Currently, the medications of choice for the condition are stimulant drugs, such as Takeda’s (NYSE:TAK) Vyvanse (lisdexamphetamine), and Johnson & Johnson (JNJ) unit Janssen’s Concerta (methylphenidate). While effective, the stimulant drugs have drawbacks. They are considered Schedule II controlled substances, and have a high risk for dependency and abuse.
Though there are non-stimulant drugs on the market for ADHD, they are usually relegated to second-line treatments as their efficacy is not as robust as stimulant meds.
A non-stimulant drug that can at least match the efficacy of a stimulant drug for ADHD could present a significant opportunity for drugmakers, according to a new report from GlobalData.
“A further competitive edge for pipeline non-stimulants would be to address the symptoms of co-morbidities common with ADHD, such as autism spectrum disorder and emotional instability,” noted GlobalData Pharma analyst Lorraine Palmer.
The good news is three out of the four ADHD drugs in late-stage development are non-stimulants. They are: solriamfetol from Axsome Therapeutics (NASDAQ:AXSM), centanafadine from Otsuka (OTCPK:OTSKF)(OTCPK:OTSKY), and l-threonate magnesium salt from privately held Neurocentria.
The consulting and analytical firm, however, noted that based on feedback from key opinion leaders, non-stimulants are unlikely to topple stimulants from their perch as the first-line ADHD treatment without the efficacy match. No head-to-head trials are underway.

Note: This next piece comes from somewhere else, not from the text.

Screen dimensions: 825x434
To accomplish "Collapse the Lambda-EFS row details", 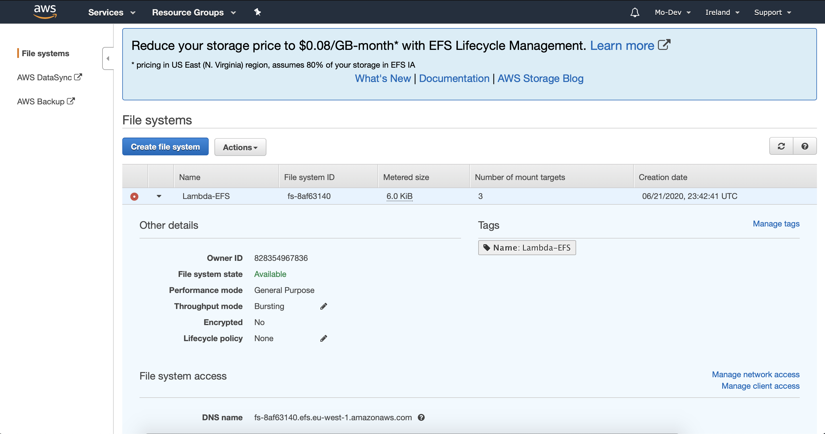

KOLs also identified the lack of dosing flexibility associated with non-stimulants as an issue. If this could be addressed, new non-stimulant medications could provide a competitive edge over currently marketed versions.
The one stimulant medication in phase 3 development mentioned in the GlobalData report, CTx-1301 from Cingulate (NASDAQ:CING), could become a first-line treatment that rivals currently available therapies if it can provide 16 hours of treatment coverage for each dose. Only Takeda Pharmaceutical’s (TAK) Mydayis ER (mixed amphetamine salts), currently lasts as long.
“KOLs have stated [CTx-1301] might become their ‘go-to’,” Palmer said. “However, with a long duration of action comes the potential for sleep disturbances such as delayed sleep onset. Since poor compliance of ADHD medication is consistently raised as a concern by KOLs, the development of a drug that provides coverage into the evening without affecting sleep is a key unmet need.”